* **Material provided**:
════════════════

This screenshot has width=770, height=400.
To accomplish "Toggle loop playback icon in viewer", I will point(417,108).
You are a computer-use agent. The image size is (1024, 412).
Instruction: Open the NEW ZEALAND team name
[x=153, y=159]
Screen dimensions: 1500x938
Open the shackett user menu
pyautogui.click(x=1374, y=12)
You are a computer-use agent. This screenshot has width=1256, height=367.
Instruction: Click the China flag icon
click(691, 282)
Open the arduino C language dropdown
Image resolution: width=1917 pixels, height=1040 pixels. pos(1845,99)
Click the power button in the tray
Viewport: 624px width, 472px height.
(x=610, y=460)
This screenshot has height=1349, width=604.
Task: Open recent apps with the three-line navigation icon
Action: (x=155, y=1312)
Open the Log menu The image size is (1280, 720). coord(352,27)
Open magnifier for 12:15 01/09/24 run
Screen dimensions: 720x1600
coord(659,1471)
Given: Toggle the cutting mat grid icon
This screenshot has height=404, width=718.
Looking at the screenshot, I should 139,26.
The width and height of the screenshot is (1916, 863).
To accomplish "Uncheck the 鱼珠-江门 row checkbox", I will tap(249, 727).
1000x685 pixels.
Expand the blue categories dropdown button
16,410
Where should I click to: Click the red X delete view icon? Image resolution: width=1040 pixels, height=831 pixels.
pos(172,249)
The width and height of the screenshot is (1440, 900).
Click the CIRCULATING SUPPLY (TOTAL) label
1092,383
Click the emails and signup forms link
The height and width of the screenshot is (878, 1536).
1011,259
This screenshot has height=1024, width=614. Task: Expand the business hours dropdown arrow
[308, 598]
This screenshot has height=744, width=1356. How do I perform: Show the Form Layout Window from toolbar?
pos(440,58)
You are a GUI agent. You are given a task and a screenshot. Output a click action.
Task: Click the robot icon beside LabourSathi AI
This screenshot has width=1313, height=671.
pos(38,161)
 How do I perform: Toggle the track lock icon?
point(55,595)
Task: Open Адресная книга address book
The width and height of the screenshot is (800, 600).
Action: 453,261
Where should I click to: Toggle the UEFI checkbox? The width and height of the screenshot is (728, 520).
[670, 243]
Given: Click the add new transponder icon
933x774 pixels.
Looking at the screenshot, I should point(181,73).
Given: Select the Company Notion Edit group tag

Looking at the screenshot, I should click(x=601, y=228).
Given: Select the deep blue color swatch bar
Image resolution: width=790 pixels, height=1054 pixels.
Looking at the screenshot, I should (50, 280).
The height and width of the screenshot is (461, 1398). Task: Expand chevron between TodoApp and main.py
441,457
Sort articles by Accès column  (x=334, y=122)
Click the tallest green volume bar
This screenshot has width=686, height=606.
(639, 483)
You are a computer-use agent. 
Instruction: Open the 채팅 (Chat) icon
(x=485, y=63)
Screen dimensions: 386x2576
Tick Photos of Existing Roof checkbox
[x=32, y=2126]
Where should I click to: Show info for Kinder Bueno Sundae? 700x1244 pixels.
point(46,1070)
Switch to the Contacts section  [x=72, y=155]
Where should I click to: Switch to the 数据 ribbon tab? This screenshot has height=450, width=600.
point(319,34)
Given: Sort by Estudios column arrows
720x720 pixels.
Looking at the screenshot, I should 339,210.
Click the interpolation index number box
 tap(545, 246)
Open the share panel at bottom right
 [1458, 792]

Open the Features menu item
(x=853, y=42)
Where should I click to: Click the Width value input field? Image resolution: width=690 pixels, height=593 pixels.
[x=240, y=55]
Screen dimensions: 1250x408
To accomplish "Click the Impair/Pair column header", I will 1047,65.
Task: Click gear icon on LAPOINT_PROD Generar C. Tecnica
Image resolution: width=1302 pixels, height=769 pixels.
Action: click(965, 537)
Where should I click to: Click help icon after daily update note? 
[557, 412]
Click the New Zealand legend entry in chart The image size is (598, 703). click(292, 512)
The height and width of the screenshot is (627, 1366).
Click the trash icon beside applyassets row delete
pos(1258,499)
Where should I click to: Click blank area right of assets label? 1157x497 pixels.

════════════════

The full listing above is to be transcribed exactly.

This screenshot has width=770, height=400.
To accomplish "Toggle loop playback icon in viewer", I will point(417,108).
You are a computer-use agent. The image size is (1024, 412).
Instruction: Open the NEW ZEALAND team name
[x=153, y=159]
Screen dimensions: 1500x938
Open the shackett user menu
pyautogui.click(x=1374, y=12)
You are a computer-use agent. This screenshot has width=1256, height=367.
Instruction: Click the China flag icon
click(691, 282)
Open the arduino C language dropdown
Image resolution: width=1917 pixels, height=1040 pixels. pos(1845,99)
Click the power button in the tray
Viewport: 624px width, 472px height.
(x=610, y=460)
This screenshot has height=1349, width=604.
Task: Open recent apps with the three-line navigation icon
Action: (x=155, y=1312)
Open the Log menu The image size is (1280, 720). coord(352,27)
Open magnifier for 12:15 01/09/24 run
Screen dimensions: 720x1600
coord(659,1471)
Given: Toggle the cutting mat grid icon
This screenshot has height=404, width=718.
Looking at the screenshot, I should 139,26.
The width and height of the screenshot is (1916, 863).
To accomplish "Uncheck the 鱼珠-江门 row checkbox", I will tap(249, 727).
1000x685 pixels.
Expand the blue categories dropdown button
16,410
Where should I click to: Click the red X delete view icon? Image resolution: width=1040 pixels, height=831 pixels.
pos(172,249)
The width and height of the screenshot is (1440, 900).
Click the CIRCULATING SUPPLY (TOTAL) label
1092,383
Click the emails and signup forms link
The height and width of the screenshot is (878, 1536).
1011,259
This screenshot has height=1024, width=614. Task: Expand the business hours dropdown arrow
[308, 598]
This screenshot has height=744, width=1356. How do I perform: Show the Form Layout Window from toolbar?
pos(440,58)
You are a GUI agent. You are given a task and a screenshot. Output a click action.
Task: Click the robot icon beside LabourSathi AI
This screenshot has width=1313, height=671.
pos(38,161)
 How do I perform: Toggle the track lock icon?
point(55,595)
Task: Open Адресная книга address book
The width and height of the screenshot is (800, 600).
Action: 453,261
Where should I click to: Toggle the UEFI checkbox? The width and height of the screenshot is (728, 520).
[670, 243]
Given: Click the add new transponder icon
933x774 pixels.
Looking at the screenshot, I should point(181,73).
Given: Select the Company Notion Edit group tag

Looking at the screenshot, I should click(x=601, y=228).
Given: Select the deep blue color swatch bar
Image resolution: width=790 pixels, height=1054 pixels.
Looking at the screenshot, I should (50, 280).
The height and width of the screenshot is (461, 1398). Task: Expand chevron between TodoApp and main.py
441,457
Sort articles by Accès column  (x=334, y=122)
Click the tallest green volume bar
This screenshot has width=686, height=606.
(639, 483)
You are a computer-use agent. 
Instruction: Open the 채팅 (Chat) icon
(x=485, y=63)
Screen dimensions: 386x2576
Tick Photos of Existing Roof checkbox
[x=32, y=2126]
Where should I click to: Show info for Kinder Bueno Sundae? 700x1244 pixels.
point(46,1070)
Switch to the Contacts section  [x=72, y=155]
Where should I click to: Switch to the 数据 ribbon tab? This screenshot has height=450, width=600.
point(319,34)
Given: Sort by Estudios column arrows
720x720 pixels.
Looking at the screenshot, I should 339,210.
Click the interpolation index number box
 tap(545, 246)
Open the share panel at bottom right
 [1458, 792]

Open the Features menu item
(x=853, y=42)
Where should I click to: Click the Width value input field? Image resolution: width=690 pixels, height=593 pixels.
[x=240, y=55]
Screen dimensions: 1250x408
To accomplish "Click the Impair/Pair column header", I will 1047,65.
Task: Click gear icon on LAPOINT_PROD Generar C. Tecnica
Image resolution: width=1302 pixels, height=769 pixels.
Action: click(965, 537)
Where should I click to: Click help icon after daily update note? 
[557, 412]
Click the New Zealand legend entry in chart The image size is (598, 703). click(292, 512)
The height and width of the screenshot is (627, 1366).
Click the trash icon beside applyassets row delete
pos(1258,499)
Where should I click to: Click blank area right of assets label? 1157x497 pixels.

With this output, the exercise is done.